Biden tries to reset relationship with Mexican president

President Biden's first 100 days

US President Joe Biden (C), flanked by US Secretary of State Antony Blinken (L) and US Secretary of Homeland Security Alejandro Mayorkas (R), meets virtually with Mexican President Andres Manuel Lopez Obrador at the White House in Washington, DC, on March 1, 2021. (Photo by JIM WATSON / AFP) (Photo by JIM WATSON/AFP via Getty Images)

WASHINGTON (NewsNation Now) — President Joe Biden spoke Monday afternoon with Mexican President Andrés Manuel López Obrador — a chance for the pair to talk more fully about migration, confronting the coronavirus pandemic and cooperating on economic and national security issues.

Looming large was how the two leaders would get along in what has become an increasingly complicated relationship.

“We haven’t been perfect neighbors to each other,” Biden acknowledged in brief remarks at the start of his video conference meeting with the Mexican president.

López Obrador, for his part, told Biden that he was thankful that the new president was “willing to maintain good relations for the good of our people in North America.”

The Mexican president also gave a wink to a rueful observation attributed to José de la Cruz Porfirio Díaz Mori, the Mexican general who served seven terms as the country’s president, about the two countries’ relationship: “Poor Mexico, so far from God, so close to the U.S.”

“I can now say ‘It’s wonderful for Mexico to be close to God and not so far from the United States,’” López Obrador said.

López Obrador came to the meeting with his own checklist of priorities, including pressing Biden to give pharmaceutical company Pfizer permission to sell his country vaccine produced in the United States, something that Canada has also requested from the White House.

“We want to have an answer about a request we made,” Lopez Obrador told reporters at his daily news conference, hours before speaking with Biden.

Ahead of the meeting, White House officials reiterated that Biden remained focused on first vaccinating U.S. citizens before turning his attention to assisting other nations. Biden, in a brief exchange with reporters at the start of the meeting, said the two leaders would be discussing vaccines.

The effort to reset the U.S.-Mexico relationship under Biden comes as a flood of migrants have rushed to the border since his victory in November.

Biden has backed a bill to give legal status and a path to citizenship to the estimated 11 million people living in the country illegally. Biden also broke with Trump by supporting efforts to allow hundreds of thousands of people who came to the U.S. illegally as young children to remain in the country.

The Biden administration immediately began to unwind Remain in Mexico, suspending it for new arrivals on the president’s first day in office and soon after announcing that an estimated 26,000 people with still-active cases could be released in the United States while their cases played out.

Border Patrol agents are apprehending an average of more than 200 children crossing the border without a parent per day, but nearly all 7,100 beds for immigrant children maintained by the Department of Health and Human Services are full.

Homeland Security Secretary Alejandro Mayorkas on Monday sought to push back against the notion that the situation at the border was spinning out of control.

“The men and women of the Department of Homeland Security are working around the clock seven days a week to ensure that we do not have a crisis at the border, that we manage the challenge as acute as the challenge is, and they are not doing that alone,” Mayorkas said.

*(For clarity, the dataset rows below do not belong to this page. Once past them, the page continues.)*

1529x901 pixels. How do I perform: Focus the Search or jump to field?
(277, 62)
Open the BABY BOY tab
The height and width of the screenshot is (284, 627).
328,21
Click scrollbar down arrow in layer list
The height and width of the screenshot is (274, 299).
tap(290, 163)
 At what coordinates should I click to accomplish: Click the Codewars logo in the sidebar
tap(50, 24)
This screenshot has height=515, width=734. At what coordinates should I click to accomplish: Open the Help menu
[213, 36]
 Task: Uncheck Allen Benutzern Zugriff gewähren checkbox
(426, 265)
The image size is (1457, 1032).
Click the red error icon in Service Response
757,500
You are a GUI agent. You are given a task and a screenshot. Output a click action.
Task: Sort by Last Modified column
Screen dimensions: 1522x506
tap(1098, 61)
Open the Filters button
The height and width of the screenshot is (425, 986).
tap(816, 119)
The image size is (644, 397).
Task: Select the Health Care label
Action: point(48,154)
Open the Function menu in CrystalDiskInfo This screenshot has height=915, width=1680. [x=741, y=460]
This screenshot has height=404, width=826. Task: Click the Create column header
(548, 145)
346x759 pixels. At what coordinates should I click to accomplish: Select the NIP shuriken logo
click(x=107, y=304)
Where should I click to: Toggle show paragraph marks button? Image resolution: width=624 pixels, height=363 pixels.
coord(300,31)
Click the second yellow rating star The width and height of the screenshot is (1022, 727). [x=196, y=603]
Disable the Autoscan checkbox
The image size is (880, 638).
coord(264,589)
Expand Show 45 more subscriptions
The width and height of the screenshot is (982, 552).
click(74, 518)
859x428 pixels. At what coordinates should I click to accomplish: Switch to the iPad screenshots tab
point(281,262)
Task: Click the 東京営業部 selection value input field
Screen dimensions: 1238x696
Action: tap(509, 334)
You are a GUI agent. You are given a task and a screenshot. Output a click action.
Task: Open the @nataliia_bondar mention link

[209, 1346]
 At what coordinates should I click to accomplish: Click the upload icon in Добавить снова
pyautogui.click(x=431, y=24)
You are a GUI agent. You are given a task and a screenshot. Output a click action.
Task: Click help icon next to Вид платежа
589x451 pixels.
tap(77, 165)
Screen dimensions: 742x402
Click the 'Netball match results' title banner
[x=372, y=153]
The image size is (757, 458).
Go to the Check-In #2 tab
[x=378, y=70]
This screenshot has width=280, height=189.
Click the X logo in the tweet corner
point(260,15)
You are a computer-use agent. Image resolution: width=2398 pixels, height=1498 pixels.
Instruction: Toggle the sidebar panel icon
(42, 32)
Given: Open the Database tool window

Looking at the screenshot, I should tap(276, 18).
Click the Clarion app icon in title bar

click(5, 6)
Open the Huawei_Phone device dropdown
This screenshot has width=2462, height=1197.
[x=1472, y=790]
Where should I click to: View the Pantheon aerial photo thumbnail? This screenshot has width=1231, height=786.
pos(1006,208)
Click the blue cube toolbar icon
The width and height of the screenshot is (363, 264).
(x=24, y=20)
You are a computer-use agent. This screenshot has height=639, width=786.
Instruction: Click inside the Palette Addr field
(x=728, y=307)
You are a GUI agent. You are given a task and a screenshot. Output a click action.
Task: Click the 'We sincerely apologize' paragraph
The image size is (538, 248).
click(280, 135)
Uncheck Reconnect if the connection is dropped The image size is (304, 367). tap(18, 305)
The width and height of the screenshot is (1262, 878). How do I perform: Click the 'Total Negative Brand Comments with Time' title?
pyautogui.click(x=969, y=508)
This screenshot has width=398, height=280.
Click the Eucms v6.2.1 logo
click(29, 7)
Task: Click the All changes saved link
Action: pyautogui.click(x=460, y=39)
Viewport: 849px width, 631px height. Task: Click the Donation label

Ahead of the meeting, López Obrador also floated a proposal for a Bracero-style immigrant work visa program for 600,000 to 800,000 Mexican and Central American workers annually.

Asked about the Mexican president’s proposal, White House press secretary Jen Psaki said that reinstituting the Bracero program would require action by Congress.

The original Bracero program allowed Mexicans to work temporarily in the United States to fill labor shortages during World War II and for a couple of decades after the war. López Obrador said the U.S. economy needs Mexican workers because of “their strength, their youth.”

On Monday, López Obrador added that his new proposal would be a program not only for agriculture workers but for other sectors and professionals.

The Associated Press contributed to this report: Mark Stevenson, Zeke Miller, Aamer Madhani, Josh Boak and Elliot Spagat reporting.